Task: Please copy the data below line for line, with no changes.

>>>

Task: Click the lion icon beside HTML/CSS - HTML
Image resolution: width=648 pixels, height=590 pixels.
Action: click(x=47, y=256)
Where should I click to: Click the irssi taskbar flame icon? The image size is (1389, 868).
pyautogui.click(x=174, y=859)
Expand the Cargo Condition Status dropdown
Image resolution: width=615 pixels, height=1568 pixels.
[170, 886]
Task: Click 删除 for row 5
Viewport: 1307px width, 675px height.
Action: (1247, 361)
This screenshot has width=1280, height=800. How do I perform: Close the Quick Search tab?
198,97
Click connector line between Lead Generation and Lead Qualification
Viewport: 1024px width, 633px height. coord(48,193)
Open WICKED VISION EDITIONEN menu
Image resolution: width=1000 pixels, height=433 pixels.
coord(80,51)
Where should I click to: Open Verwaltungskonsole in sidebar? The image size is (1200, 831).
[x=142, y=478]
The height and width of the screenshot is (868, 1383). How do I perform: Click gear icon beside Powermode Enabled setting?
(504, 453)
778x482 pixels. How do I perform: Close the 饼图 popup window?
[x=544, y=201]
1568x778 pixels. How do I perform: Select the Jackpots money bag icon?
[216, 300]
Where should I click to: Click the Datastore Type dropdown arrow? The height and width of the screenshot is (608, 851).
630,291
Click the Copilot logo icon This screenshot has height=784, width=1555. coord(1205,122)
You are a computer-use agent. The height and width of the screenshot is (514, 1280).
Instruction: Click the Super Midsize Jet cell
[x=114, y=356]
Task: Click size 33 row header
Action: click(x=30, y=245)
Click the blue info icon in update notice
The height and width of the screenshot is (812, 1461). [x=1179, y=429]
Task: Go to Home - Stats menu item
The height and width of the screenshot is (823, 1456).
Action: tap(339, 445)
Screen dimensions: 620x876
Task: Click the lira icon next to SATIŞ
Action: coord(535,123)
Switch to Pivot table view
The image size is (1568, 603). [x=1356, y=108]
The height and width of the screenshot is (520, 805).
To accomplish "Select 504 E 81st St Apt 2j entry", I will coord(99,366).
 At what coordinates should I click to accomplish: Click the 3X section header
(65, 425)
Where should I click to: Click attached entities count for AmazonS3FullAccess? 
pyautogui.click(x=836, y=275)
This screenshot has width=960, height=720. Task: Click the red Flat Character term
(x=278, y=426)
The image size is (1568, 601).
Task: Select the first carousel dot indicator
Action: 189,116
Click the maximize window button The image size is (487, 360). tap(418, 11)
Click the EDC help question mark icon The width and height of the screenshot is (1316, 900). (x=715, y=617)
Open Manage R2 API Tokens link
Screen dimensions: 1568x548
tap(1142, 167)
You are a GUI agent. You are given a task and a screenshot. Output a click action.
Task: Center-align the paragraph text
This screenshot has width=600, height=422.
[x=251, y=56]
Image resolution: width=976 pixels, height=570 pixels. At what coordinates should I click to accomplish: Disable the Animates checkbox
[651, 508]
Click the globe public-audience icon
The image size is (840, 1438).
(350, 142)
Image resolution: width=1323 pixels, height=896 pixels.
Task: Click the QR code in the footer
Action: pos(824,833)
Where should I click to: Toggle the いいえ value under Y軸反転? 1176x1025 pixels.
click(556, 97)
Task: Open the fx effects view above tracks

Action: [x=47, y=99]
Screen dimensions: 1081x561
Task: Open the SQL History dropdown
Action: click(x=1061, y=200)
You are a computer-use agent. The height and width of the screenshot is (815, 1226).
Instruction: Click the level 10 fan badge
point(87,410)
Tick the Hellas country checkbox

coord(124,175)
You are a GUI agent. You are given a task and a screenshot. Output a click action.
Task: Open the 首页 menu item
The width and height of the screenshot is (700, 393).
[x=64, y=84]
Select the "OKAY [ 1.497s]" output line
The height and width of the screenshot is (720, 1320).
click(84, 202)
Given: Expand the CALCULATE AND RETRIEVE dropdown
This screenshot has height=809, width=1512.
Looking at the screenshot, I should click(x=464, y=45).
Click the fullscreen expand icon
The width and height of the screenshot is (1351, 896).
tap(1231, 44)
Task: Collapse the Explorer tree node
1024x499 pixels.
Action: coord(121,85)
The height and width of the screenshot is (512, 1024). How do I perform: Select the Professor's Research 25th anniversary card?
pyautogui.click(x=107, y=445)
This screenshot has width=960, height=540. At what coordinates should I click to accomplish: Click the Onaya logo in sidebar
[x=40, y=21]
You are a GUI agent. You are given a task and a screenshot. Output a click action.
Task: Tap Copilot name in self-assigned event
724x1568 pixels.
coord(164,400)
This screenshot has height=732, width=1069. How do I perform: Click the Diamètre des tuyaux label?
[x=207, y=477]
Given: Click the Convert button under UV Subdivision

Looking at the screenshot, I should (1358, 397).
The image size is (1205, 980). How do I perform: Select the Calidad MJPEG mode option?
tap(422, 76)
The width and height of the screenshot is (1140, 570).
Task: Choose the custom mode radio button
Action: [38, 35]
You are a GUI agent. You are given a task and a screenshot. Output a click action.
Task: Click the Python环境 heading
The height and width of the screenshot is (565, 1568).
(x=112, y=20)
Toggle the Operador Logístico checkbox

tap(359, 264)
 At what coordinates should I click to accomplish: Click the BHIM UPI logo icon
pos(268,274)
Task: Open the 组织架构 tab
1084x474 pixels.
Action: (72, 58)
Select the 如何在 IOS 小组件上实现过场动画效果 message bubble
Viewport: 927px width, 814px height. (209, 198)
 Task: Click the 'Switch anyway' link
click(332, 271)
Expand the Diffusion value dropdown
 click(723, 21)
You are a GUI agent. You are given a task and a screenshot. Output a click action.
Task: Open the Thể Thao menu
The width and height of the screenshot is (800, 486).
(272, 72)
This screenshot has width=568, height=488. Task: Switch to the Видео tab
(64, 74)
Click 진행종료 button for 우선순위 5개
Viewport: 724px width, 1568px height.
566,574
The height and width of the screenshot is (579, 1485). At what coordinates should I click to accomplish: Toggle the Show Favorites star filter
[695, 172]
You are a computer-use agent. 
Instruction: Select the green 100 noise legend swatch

<<<

Worked solution:
Task: Click the lion icon beside HTML/CSS - HTML
Image resolution: width=648 pixels, height=590 pixels.
Action: click(x=47, y=256)
Where should I click to: Click the irssi taskbar flame icon? The image size is (1389, 868).
pyautogui.click(x=174, y=859)
Expand the Cargo Condition Status dropdown
Image resolution: width=615 pixels, height=1568 pixels.
[170, 886]
Task: Click 删除 for row 5
Viewport: 1307px width, 675px height.
Action: (1247, 361)
This screenshot has width=1280, height=800. How do I perform: Close the Quick Search tab?
198,97
Click connector line between Lead Generation and Lead Qualification
Viewport: 1024px width, 633px height. coord(48,193)
Open WICKED VISION EDITIONEN menu
Image resolution: width=1000 pixels, height=433 pixels.
coord(80,51)
Where should I click to: Open Verwaltungskonsole in sidebar? The image size is (1200, 831).
[x=142, y=478]
The height and width of the screenshot is (868, 1383). How do I perform: Click gear icon beside Powermode Enabled setting?
(504, 453)
778x482 pixels. How do I perform: Close the 饼图 popup window?
[x=544, y=201]
1568x778 pixels. How do I perform: Select the Jackpots money bag icon?
[216, 300]
Where should I click to: Click the Datastore Type dropdown arrow? The height and width of the screenshot is (608, 851).
630,291
Click the Copilot logo icon This screenshot has height=784, width=1555. coord(1205,122)
You are a computer-use agent. The height and width of the screenshot is (514, 1280).
Instruction: Click the Super Midsize Jet cell
[x=114, y=356]
Task: Click size 33 row header
Action: click(x=30, y=245)
Click the blue info icon in update notice
The height and width of the screenshot is (812, 1461). [x=1179, y=429]
Task: Go to Home - Stats menu item
The height and width of the screenshot is (823, 1456).
Action: tap(339, 445)
Screen dimensions: 620x876
Task: Click the lira icon next to SATIŞ
Action: coord(535,123)
Switch to Pivot table view
The image size is (1568, 603). [x=1356, y=108]
The height and width of the screenshot is (520, 805).
To accomplish "Select 504 E 81st St Apt 2j entry", I will coord(99,366).
 At what coordinates should I click to accomplish: Click the 3X section header
(65, 425)
Where should I click to: Click attached entities count for AmazonS3FullAccess? 
pyautogui.click(x=836, y=275)
This screenshot has width=960, height=720. Task: Click the red Flat Character term
(x=278, y=426)
The image size is (1568, 601).
Task: Select the first carousel dot indicator
Action: 189,116
Click the maximize window button The image size is (487, 360). tap(418, 11)
Click the EDC help question mark icon The width and height of the screenshot is (1316, 900). (x=715, y=617)
Open Manage R2 API Tokens link
Screen dimensions: 1568x548
tap(1142, 167)
You are a GUI agent. You are given a task and a screenshot. Output a click action.
Task: Center-align the paragraph text
This screenshot has width=600, height=422.
[x=251, y=56]
Image resolution: width=976 pixels, height=570 pixels. At what coordinates should I click to accomplish: Disable the Animates checkbox
[651, 508]
Click the globe public-audience icon
The image size is (840, 1438).
(350, 142)
Image resolution: width=1323 pixels, height=896 pixels.
Task: Click the QR code in the footer
Action: pos(824,833)
Where should I click to: Toggle the いいえ value under Y軸反転? 1176x1025 pixels.
click(556, 97)
Task: Open the fx effects view above tracks

Action: [x=47, y=99]
Screen dimensions: 1081x561
Task: Open the SQL History dropdown
Action: click(x=1061, y=200)
You are a computer-use agent. The height and width of the screenshot is (815, 1226).
Instruction: Click the level 10 fan badge
point(87,410)
Tick the Hellas country checkbox

coord(124,175)
You are a GUI agent. You are given a task and a screenshot. Output a click action.
Task: Open the 首页 menu item
The width and height of the screenshot is (700, 393).
[x=64, y=84]
Select the "OKAY [ 1.497s]" output line
The height and width of the screenshot is (720, 1320).
click(84, 202)
Given: Expand the CALCULATE AND RETRIEVE dropdown
This screenshot has height=809, width=1512.
Looking at the screenshot, I should click(x=464, y=45).
Click the fullscreen expand icon
The width and height of the screenshot is (1351, 896).
tap(1231, 44)
Task: Collapse the Explorer tree node
1024x499 pixels.
Action: coord(121,85)
The height and width of the screenshot is (512, 1024). How do I perform: Select the Professor's Research 25th anniversary card?
pyautogui.click(x=107, y=445)
This screenshot has width=960, height=540. At what coordinates should I click to accomplish: Click the Onaya logo in sidebar
[x=40, y=21]
You are a GUI agent. You are given a task and a screenshot. Output a click action.
Task: Tap Copilot name in self-assigned event
724x1568 pixels.
coord(164,400)
This screenshot has height=732, width=1069. How do I perform: Click the Diamètre des tuyaux label?
[x=207, y=477]
Given: Click the Convert button under UV Subdivision

Looking at the screenshot, I should (1358, 397).
The image size is (1205, 980). How do I perform: Select the Calidad MJPEG mode option?
tap(422, 76)
The width and height of the screenshot is (1140, 570).
Task: Choose the custom mode radio button
Action: [38, 35]
You are a GUI agent. You are given a task and a screenshot. Output a click action.
Task: Click the Python环境 heading
The height and width of the screenshot is (565, 1568).
(x=112, y=20)
Toggle the Operador Logístico checkbox

tap(359, 264)
 At what coordinates should I click to accomplish: Click the BHIM UPI logo icon
pos(268,274)
Task: Open the 组织架构 tab
1084x474 pixels.
Action: (72, 58)
Select the 如何在 IOS 小组件上实现过场动画效果 message bubble
Viewport: 927px width, 814px height. (209, 198)
 Task: Click the 'Switch anyway' link
click(332, 271)
Expand the Diffusion value dropdown
 click(723, 21)
You are a GUI agent. You are given a task and a screenshot. Output a click action.
Task: Open the Thể Thao menu
The width and height of the screenshot is (800, 486).
(272, 72)
This screenshot has width=568, height=488. Task: Switch to the Видео tab
(64, 74)
Click 진행종료 button for 우선순위 5개
Viewport: 724px width, 1568px height.
566,574
The height and width of the screenshot is (579, 1485). At what coordinates should I click to accomplish: Toggle the Show Favorites star filter
[695, 172]
You are a computer-use agent. 
Instruction: Select the green 100 noise legend swatch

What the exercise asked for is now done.